* **Task details**: For the records that follow, work out how many lines include "will" and give only that count.

Records from a collection:

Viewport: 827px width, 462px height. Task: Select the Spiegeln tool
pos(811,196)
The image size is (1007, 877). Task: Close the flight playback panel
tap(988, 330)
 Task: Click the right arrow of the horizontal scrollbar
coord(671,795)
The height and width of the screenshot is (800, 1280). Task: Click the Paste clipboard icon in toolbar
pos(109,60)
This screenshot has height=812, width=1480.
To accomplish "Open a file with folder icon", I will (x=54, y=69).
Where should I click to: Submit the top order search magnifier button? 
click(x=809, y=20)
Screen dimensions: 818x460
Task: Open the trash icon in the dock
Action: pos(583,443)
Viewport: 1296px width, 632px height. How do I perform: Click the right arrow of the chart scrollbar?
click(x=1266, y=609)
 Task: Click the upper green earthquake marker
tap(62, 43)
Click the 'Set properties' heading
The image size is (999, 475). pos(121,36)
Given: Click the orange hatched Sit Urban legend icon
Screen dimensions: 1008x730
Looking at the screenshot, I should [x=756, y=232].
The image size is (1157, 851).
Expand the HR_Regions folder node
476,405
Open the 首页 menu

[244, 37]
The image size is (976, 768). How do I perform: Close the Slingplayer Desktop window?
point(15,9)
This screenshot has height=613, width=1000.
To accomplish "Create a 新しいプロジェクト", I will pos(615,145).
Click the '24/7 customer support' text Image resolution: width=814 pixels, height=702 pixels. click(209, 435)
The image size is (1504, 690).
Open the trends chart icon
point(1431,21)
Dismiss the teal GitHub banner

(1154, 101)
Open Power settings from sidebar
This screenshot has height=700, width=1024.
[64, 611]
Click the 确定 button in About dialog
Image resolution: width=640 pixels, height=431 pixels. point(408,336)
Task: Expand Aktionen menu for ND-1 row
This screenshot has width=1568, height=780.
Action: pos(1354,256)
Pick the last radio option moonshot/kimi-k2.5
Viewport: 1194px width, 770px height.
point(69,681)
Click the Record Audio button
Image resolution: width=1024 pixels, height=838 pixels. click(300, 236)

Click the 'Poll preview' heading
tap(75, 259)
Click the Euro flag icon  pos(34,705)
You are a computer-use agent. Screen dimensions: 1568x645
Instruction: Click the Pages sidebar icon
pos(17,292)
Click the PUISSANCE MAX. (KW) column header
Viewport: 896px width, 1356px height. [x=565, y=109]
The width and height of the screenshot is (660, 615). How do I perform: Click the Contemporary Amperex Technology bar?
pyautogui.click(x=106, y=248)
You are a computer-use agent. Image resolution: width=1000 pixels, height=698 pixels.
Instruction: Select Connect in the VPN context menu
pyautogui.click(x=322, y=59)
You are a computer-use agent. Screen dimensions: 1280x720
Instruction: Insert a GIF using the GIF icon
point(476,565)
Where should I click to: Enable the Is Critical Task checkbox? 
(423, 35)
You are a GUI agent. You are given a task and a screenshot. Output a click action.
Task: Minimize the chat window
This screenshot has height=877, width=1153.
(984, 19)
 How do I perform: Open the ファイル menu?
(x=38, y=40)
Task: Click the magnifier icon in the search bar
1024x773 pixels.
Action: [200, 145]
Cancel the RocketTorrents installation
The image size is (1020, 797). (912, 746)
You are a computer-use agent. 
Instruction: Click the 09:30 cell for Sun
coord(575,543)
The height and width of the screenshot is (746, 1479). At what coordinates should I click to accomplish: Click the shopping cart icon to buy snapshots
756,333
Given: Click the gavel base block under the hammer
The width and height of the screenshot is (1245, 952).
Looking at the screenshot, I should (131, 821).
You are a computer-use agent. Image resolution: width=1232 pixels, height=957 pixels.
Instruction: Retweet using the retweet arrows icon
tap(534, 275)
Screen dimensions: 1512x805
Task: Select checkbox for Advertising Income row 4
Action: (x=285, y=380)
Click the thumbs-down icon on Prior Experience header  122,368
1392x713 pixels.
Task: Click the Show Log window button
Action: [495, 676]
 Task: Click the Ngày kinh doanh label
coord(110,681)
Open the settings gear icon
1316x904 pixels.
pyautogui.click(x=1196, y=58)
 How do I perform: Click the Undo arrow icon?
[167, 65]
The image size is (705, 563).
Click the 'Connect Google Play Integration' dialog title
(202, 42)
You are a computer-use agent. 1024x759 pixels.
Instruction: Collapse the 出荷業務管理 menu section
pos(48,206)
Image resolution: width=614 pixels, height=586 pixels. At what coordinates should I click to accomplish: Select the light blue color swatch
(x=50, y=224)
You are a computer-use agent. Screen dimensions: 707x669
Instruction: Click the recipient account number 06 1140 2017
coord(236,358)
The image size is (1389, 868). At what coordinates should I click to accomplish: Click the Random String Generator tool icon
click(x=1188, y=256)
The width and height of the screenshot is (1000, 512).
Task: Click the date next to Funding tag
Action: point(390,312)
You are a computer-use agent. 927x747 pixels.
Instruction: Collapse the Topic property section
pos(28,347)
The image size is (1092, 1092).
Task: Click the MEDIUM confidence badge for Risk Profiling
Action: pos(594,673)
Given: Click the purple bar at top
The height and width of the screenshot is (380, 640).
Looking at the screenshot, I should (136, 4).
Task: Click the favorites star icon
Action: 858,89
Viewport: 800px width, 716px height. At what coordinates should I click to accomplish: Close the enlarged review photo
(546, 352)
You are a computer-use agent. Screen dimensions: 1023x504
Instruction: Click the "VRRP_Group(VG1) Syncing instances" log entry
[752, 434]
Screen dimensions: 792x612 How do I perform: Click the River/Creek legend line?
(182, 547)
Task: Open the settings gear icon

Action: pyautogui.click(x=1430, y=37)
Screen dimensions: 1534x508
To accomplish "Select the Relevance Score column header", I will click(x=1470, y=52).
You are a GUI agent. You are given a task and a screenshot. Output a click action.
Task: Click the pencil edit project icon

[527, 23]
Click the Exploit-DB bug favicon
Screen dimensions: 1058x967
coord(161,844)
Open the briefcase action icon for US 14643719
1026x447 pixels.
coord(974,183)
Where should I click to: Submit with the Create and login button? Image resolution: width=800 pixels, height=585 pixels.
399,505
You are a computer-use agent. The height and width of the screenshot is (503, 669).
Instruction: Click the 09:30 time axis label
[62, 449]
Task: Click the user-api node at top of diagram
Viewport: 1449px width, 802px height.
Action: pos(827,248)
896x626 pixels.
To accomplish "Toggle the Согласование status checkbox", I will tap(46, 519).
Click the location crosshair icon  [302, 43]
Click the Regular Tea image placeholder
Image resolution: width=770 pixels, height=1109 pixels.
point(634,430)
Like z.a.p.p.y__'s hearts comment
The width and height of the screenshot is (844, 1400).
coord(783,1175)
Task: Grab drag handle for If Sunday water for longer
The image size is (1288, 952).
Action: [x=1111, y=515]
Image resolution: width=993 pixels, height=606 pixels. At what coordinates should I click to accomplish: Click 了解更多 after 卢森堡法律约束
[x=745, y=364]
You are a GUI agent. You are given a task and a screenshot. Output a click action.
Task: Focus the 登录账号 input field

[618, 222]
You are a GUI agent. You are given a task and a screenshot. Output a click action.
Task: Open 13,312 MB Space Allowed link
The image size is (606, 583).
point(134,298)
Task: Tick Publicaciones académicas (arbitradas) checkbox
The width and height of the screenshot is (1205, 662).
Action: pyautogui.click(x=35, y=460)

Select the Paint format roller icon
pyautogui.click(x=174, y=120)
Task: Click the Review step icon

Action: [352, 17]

* **Response below**: 4